Saved data entries:
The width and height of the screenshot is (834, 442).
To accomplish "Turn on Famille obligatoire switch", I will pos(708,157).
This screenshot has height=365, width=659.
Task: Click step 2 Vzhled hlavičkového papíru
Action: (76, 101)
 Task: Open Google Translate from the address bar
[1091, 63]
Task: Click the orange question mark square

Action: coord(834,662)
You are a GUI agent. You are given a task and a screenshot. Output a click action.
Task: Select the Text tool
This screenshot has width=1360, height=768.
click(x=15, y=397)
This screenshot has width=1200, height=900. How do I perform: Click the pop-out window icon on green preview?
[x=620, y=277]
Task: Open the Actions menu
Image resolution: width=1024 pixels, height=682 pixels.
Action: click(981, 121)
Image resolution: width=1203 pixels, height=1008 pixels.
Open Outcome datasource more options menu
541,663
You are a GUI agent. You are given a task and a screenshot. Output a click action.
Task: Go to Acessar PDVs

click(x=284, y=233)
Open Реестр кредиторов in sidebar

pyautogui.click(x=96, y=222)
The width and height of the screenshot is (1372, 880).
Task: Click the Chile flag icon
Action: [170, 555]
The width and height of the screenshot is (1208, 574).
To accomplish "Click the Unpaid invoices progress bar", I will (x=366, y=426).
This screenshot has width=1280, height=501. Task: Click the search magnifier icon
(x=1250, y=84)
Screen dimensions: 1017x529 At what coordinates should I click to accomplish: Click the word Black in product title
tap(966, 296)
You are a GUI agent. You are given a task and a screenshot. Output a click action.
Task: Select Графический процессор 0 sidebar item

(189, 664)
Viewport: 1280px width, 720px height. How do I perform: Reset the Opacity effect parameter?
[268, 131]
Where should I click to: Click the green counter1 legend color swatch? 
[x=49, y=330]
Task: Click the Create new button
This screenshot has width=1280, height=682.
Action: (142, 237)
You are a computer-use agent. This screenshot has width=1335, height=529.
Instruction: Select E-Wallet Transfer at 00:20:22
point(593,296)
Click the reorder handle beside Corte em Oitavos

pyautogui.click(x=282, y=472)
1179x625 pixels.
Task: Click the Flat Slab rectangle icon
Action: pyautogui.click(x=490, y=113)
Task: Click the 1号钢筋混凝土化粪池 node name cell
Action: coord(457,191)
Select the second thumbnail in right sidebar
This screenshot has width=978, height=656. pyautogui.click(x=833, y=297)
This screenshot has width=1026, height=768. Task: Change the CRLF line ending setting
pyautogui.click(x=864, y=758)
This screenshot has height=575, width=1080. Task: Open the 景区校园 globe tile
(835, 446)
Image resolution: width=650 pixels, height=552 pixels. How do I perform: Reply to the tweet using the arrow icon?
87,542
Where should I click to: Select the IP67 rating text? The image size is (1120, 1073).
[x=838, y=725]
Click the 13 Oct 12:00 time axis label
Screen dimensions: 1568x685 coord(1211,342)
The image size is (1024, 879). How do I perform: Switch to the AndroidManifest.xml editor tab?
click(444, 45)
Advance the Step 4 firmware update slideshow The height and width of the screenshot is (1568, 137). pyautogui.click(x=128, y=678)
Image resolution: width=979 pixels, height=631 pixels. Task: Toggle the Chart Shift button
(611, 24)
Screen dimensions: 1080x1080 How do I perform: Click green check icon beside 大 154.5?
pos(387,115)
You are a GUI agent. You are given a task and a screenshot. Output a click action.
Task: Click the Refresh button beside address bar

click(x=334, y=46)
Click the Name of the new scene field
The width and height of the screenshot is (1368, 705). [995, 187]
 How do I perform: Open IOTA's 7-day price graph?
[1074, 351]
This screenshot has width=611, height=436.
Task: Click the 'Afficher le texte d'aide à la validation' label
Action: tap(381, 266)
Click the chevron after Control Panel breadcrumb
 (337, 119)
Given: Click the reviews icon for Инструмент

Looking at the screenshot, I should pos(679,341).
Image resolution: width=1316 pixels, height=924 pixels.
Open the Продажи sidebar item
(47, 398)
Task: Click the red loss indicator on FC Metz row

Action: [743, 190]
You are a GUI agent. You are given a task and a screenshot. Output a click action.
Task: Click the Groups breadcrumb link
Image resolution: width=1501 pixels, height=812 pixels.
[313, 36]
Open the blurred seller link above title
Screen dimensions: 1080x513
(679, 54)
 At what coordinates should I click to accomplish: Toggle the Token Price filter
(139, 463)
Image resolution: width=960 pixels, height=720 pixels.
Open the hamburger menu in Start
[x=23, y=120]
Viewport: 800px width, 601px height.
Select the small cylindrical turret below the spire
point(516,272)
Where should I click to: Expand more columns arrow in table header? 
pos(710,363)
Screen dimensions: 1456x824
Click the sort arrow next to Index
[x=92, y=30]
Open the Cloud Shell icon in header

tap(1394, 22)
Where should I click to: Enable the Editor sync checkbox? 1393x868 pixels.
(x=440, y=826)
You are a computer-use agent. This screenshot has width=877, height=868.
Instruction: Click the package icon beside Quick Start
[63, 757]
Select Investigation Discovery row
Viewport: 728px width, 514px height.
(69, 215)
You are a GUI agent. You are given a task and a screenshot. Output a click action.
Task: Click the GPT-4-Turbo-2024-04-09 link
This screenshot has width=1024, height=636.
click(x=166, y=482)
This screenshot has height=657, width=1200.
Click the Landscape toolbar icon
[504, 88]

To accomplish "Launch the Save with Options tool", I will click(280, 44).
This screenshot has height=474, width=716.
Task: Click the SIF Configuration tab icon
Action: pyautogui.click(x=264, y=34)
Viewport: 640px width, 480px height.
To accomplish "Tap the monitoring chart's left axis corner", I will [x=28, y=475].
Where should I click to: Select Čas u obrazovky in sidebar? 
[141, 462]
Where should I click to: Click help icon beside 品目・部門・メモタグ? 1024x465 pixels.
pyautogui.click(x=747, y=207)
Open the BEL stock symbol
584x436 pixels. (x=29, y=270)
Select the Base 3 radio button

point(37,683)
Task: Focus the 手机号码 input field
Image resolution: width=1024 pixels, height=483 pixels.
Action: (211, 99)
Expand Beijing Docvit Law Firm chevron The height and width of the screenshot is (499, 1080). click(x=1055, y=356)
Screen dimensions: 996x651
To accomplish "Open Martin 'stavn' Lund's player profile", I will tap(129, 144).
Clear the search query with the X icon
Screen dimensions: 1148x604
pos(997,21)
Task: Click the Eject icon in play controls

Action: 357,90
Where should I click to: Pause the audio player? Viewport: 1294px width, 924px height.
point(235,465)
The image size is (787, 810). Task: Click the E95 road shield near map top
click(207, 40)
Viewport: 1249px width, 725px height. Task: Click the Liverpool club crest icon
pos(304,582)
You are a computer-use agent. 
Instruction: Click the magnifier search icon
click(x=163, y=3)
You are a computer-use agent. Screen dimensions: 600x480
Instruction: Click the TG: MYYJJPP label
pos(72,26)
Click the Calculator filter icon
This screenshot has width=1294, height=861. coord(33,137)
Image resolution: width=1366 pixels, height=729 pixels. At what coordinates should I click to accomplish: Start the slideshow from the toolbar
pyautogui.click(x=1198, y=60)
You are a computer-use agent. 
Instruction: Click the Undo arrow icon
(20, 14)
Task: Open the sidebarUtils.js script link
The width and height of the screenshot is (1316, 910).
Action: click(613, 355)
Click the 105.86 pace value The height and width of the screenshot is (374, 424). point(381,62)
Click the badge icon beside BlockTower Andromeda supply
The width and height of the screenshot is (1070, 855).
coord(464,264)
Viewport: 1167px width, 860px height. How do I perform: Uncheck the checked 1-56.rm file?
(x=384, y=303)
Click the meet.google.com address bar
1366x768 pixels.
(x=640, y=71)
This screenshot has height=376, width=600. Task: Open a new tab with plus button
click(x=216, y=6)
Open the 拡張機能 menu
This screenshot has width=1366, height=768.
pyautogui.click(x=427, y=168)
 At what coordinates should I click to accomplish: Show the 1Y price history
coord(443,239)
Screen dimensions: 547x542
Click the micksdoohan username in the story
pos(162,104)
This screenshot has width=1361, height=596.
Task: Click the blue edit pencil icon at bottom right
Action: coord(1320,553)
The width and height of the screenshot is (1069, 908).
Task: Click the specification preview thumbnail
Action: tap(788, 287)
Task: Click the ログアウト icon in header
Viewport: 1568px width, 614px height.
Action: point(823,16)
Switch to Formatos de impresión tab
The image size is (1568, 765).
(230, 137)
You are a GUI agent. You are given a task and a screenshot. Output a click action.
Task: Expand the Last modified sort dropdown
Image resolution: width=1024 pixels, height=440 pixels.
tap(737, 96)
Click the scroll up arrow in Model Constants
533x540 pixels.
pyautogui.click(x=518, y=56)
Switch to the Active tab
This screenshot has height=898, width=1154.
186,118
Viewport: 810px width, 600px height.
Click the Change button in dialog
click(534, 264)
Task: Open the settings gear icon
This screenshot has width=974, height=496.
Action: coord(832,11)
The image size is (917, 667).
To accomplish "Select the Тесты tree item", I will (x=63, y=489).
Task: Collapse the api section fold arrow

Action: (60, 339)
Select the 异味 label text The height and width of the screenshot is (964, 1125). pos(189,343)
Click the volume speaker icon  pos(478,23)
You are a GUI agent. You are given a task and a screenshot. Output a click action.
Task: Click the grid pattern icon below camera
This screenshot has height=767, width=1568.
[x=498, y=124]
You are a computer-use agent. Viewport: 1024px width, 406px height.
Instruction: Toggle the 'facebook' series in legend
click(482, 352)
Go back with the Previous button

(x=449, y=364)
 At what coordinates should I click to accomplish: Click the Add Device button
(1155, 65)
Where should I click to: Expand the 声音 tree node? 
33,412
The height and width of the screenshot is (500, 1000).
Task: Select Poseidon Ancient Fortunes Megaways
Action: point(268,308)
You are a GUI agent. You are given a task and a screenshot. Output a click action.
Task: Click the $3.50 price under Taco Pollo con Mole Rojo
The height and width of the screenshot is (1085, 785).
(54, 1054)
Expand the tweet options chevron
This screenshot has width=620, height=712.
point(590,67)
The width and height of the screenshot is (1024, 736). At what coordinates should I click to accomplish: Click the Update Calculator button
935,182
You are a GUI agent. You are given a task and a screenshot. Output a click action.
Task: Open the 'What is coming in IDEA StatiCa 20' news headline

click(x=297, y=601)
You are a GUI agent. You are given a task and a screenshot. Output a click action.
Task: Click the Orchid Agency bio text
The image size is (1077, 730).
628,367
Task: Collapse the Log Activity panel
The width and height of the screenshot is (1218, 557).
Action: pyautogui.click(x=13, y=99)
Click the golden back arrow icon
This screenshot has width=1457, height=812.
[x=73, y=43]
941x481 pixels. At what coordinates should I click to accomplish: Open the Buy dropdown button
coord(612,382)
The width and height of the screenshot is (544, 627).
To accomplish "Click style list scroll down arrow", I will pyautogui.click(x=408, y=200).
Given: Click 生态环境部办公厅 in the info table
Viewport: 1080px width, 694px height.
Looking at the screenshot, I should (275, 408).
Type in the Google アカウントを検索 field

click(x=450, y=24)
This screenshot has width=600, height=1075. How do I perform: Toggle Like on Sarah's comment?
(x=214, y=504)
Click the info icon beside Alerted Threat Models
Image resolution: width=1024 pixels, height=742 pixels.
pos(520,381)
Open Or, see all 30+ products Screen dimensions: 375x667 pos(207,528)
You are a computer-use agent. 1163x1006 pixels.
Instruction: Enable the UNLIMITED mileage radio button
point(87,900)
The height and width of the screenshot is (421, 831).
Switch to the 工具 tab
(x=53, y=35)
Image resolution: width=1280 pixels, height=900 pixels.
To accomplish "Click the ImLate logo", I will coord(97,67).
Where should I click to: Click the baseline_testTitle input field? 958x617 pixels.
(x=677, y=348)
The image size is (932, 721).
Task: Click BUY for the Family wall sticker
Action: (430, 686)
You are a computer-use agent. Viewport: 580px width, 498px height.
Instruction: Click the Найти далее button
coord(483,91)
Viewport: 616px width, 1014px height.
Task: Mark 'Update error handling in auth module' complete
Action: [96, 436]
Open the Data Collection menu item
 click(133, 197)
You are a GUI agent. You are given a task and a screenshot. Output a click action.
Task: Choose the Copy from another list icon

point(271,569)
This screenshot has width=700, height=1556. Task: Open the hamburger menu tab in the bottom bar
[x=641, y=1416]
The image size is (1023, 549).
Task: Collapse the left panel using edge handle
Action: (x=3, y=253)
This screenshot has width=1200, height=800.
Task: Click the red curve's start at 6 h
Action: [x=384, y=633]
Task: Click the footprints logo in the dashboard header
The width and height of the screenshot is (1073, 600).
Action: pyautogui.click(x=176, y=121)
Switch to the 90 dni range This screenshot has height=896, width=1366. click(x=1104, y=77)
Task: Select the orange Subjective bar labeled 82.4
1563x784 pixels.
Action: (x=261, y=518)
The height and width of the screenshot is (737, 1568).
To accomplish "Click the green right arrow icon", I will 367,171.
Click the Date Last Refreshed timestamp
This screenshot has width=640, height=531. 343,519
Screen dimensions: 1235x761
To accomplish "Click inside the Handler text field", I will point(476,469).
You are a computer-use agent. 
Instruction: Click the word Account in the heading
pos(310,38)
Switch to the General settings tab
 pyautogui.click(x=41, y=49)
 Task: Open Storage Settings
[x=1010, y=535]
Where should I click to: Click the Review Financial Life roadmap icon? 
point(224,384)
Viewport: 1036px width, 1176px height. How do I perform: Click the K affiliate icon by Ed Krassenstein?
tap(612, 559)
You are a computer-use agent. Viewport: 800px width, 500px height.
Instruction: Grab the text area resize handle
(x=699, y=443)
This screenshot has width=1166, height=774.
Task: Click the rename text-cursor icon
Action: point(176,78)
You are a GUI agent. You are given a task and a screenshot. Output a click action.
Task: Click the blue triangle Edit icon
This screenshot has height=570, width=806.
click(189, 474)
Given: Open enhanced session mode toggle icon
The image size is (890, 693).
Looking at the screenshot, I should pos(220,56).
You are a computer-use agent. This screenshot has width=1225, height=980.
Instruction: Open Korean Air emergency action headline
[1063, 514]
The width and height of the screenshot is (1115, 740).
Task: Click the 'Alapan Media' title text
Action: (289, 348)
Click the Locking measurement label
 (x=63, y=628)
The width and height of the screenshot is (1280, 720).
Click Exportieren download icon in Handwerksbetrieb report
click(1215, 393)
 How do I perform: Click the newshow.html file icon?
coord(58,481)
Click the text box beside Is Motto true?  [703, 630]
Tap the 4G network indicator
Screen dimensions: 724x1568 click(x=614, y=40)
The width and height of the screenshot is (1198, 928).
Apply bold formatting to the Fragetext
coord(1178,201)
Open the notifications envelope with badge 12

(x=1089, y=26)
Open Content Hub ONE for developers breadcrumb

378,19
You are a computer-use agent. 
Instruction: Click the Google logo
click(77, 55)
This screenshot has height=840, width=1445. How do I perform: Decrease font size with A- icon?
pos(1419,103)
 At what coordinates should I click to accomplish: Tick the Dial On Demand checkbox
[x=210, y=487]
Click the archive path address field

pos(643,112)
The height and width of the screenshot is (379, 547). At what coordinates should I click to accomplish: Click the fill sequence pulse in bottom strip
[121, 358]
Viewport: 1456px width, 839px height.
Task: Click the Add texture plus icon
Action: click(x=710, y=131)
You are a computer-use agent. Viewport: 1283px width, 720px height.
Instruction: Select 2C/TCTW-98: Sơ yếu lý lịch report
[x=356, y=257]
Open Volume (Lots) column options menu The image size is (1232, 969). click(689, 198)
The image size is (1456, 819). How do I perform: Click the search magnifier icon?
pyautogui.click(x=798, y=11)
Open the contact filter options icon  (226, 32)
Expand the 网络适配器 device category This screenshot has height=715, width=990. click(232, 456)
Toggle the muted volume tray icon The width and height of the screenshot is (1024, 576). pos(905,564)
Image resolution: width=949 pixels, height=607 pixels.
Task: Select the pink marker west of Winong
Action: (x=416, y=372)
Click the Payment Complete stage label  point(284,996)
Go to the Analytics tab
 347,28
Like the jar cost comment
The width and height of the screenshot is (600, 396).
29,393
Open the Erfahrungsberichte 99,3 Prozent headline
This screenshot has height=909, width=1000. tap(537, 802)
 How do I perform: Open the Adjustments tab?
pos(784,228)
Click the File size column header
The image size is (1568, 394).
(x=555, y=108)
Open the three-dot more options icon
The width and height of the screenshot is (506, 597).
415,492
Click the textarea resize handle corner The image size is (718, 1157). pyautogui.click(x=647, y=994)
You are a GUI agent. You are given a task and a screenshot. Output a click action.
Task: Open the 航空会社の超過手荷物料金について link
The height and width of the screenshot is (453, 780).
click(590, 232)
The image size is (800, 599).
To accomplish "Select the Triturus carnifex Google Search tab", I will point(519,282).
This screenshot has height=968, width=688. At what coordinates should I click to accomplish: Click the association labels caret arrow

Exercise prompt:
From the records above, give again exactly the lines running from the line with "Where should I click to: Pause" to the line with "Task: Expand the Last modified sort dropdown", inclusive.

Exercise answer:
Where should I click to: Pause the audio player? Viewport: 1294px width, 924px height.
point(235,465)
The image size is (787, 810). Task: Click the E95 road shield near map top
click(207, 40)
Viewport: 1249px width, 725px height. Task: Click the Liverpool club crest icon
pos(304,582)
You are a computer-use agent. 
Instruction: Click the magnifier search icon
click(x=163, y=3)
You are a computer-use agent. Screen dimensions: 600x480
Instruction: Click the TG: MYYJJPP label
pos(72,26)
Click the Calculator filter icon
This screenshot has width=1294, height=861. coord(33,137)
Image resolution: width=1366 pixels, height=729 pixels. At what coordinates should I click to accomplish: Start the slideshow from the toolbar
pyautogui.click(x=1198, y=60)
You are a computer-use agent. 
Instruction: Click the Undo arrow icon
(20, 14)
Task: Open the sidebarUtils.js script link
The width and height of the screenshot is (1316, 910).
Action: click(613, 355)
Click the 105.86 pace value The height and width of the screenshot is (374, 424). point(381,62)
Click the badge icon beside BlockTower Andromeda supply
The width and height of the screenshot is (1070, 855).
coord(464,264)
Viewport: 1167px width, 860px height. How do I perform: Uncheck the checked 1-56.rm file?
(x=384, y=303)
Click the meet.google.com address bar
1366x768 pixels.
(x=640, y=71)
This screenshot has height=376, width=600. Task: Open a new tab with plus button
click(x=216, y=6)
Open the 拡張機能 menu
This screenshot has width=1366, height=768.
pyautogui.click(x=427, y=168)
 At what coordinates should I click to accomplish: Show the 1Y price history
coord(443,239)
Screen dimensions: 547x542
Click the micksdoohan username in the story
pos(162,104)
This screenshot has width=1361, height=596.
Task: Click the blue edit pencil icon at bottom right
Action: coord(1320,553)
The width and height of the screenshot is (1069, 908).
Task: Click the specification preview thumbnail
Action: tap(788, 287)
Task: Click the ログアウト icon in header
Viewport: 1568px width, 614px height.
Action: point(823,16)
Switch to Formatos de impresión tab
The image size is (1568, 765).
(230, 137)
You are a GUI agent. You are given a task and a screenshot. Output a click action.
Task: Expand the Last modified sort dropdown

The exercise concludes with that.